# Computational Astrophysics 2021
---
## Eduard Larrañaga

Observatorio Astronómico Nacional\
Facultad de Ciencias\
Universidad Nacional de Colombia

---

## 03. Improving Crossmatching
### About this notebook

In this worksheet we present some ideas to improve the crossmatching algorithm.

---

You may have noticed that the algorithm for crossmatching that we introduce in the class takes a long time, even with the cut down catalogues that we use.

The crossmatcher takes every object in the BSS catalogue (320 objects) to calculate the distance to every object in SuperCOSMOS catalogue (500 objects). Then it requires 320 × 500 = 160000 distance calculations!

The algorithm requires some seconds (or minutes) to complete the crossmatch between these two catalogues. However, if we want to use the full SuperCOSMOS catalogue (with more than 126 million objects), the comutation time will be over 250,000 times larger!! 

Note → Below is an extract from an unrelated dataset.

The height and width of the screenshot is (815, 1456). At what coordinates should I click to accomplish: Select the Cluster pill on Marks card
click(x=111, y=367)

Considering even larger catalogues might take days, months or years to complete. Hence, we will try to improve the algorithm by introducing some modifications.



#### Degrees to Radians Conversion

The first improvement is really simple. In the crossmatcher algorithm, it was necessary to transform the Right Acsension and the Declination of each object from degrees to radians in order to calculate the trigonometric functions. This conversion occurred in the angular distance calculation function, and therefore the coordinates of each object are converted many times (each time the funcion is called).

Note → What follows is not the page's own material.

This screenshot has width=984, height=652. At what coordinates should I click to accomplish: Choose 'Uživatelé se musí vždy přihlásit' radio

Then, the first improvment to the algorithm is to modify the crossmatcher  so that the conversion of coordinates occurs only once.

**Exercises**

1. Improve the crossmatch algorithm for two catalogues by defining a function that
converts all the coordinates to radians before it starts the crossmatching. 

2. The complete algorithm for crossmatching should return 3 values:

* A list of tuples of matched IDs and their distance in degrees.

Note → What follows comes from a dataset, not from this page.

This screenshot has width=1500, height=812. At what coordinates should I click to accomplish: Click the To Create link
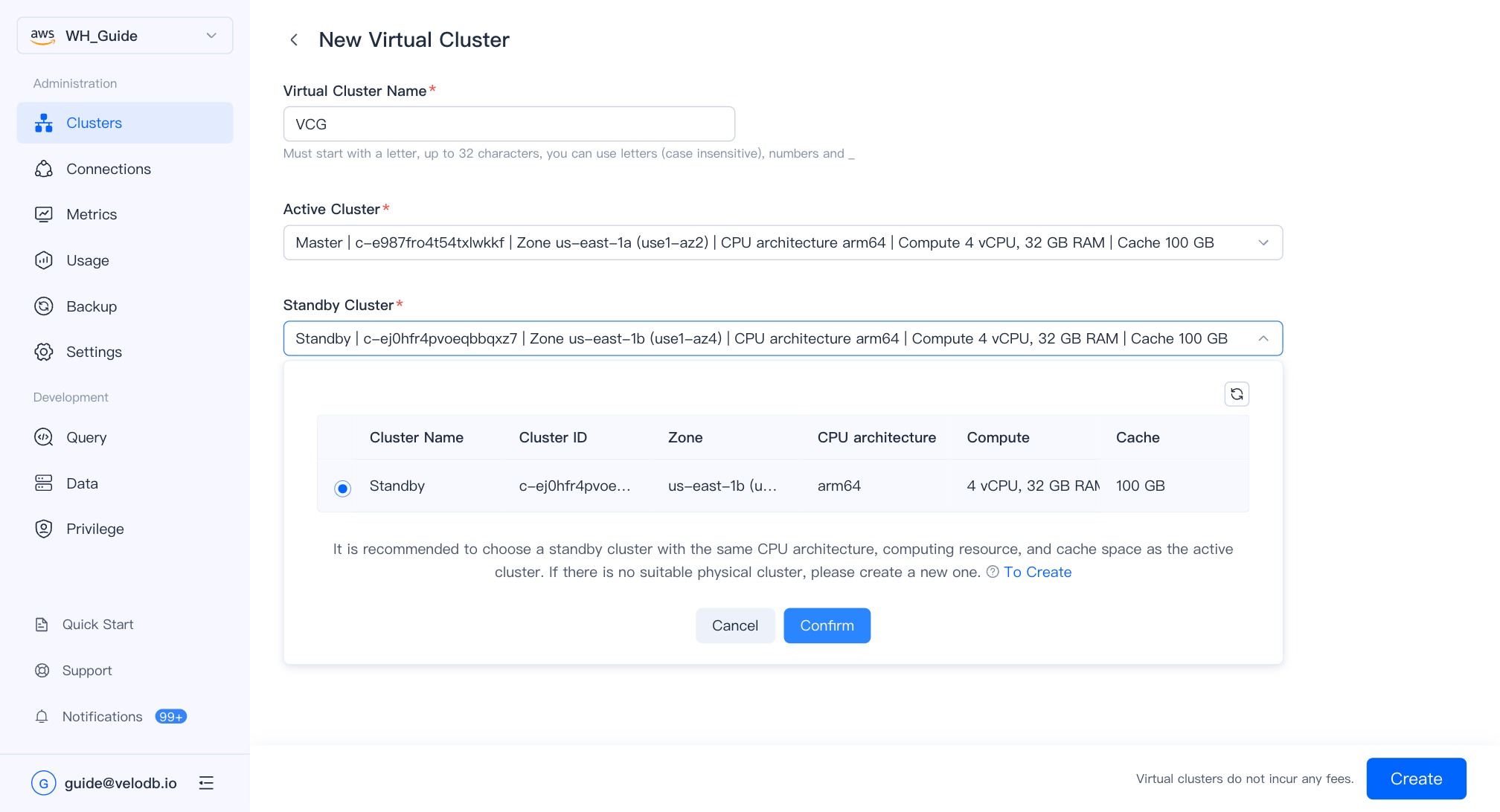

* A list of unmatched IDs from the first catalogue

* The time taken (in seconds) to run the crossmatcher.




#### `Numpy` Calculations

The catalogues used in this lesson are given as a 3xN NumPy array of floats. Each row contains the ID and the coordinates (RA and declination) of a single object.

`NumPy` performs these calculations much faster than Python's lists and for loops, because NumPy has highly-optimised C and Fortran code specifically for numerical calculations.

Then, mathematical functions such as `np.sqrt`, `np.sin`, `np.cos` and `np.arcsin` can be applied directly and fast to `NumPy` arrays. 

Therefore, the algorithm may be improved and speeded up by using the `NumPy` mathematical functions. 

**Exercises**

1. Check the crossmatch algorithm and use `NumPy` mathematical functions where possible in order to improve the calculation time. Avoid if and for loops using adequate `NumPy` functions


#### Avoiding Inneccesary Calculations

Another optimisation that we can make to the algorithm is to ignore objects in the second catalogue with a declination far from the first catalogue object currently being matched.

In order to implement this optimisation is to loop through the second catalogue objects in order of declination, rather than ID. Hence, it is possible to stop the loop when the declination of the object in the second catalogue exceeds the target declination by the defined maximum radius.

If the first catalogue object (the target) has a declination of $\delta_1$ and the maximum radius is defined as $r$, we can proceed as follows,

1. Sort the second catalogue objects by order of declination

2. Start the search loop at the first object, in the second catalogue, with declination greater than $\delta_1 - r$

3. Stop the search loop at the last object, in the second catalogue, with declination less than $\delta_1 +r$.

It is clear that these restrictions will improve the time spend in distance calculations. However, a question that arises is, how can we find the objects in the second catalogue nearest to the boundaries of the interval $[\delta_1-r, \delta+r]$ ?

Obiously, the easiest way to do this  is to loop through the sorted catalogue, checking every declination until we find the objects we're looking for. 

**Exercises**

1. Modify the crossmatch algorithm to use the declination conditions described above.


#### Binary Search to restrict  the Declinations

The algorithm of binary search can be applied to improve the procedure to find the boundaries of the relevant interval of declinations. 
In this algorithm, the ordered list of declinations is split in half repeatedly, continuing the search in the half that may contain the target element.

Detailed information can be found at

https://en.wikipedia.org/wiki/Binary_search_algorithm

On big datasets, the savings in computational time can be enormous. For example, for a lis with 1000 elements,  500 comparisons are on average necessary to find an element but only 10 steps are necessary with a binary search !

Note: NumPy provides a binary search with the `numpy.searchsorted function. 

https://numpy.org/doc/stable/reference/generated/numpy.searchsorted.html?highlight=searchsorted

Note that, rather than searching for a specific element, `numpy.searchsorted` finds the insertion position of the target (actually the index after) that would maintain the sorted order. 

**Exercises**

1. Modify the crossmatch algorithm to use the binary search algorithm to find the relevant declination interval.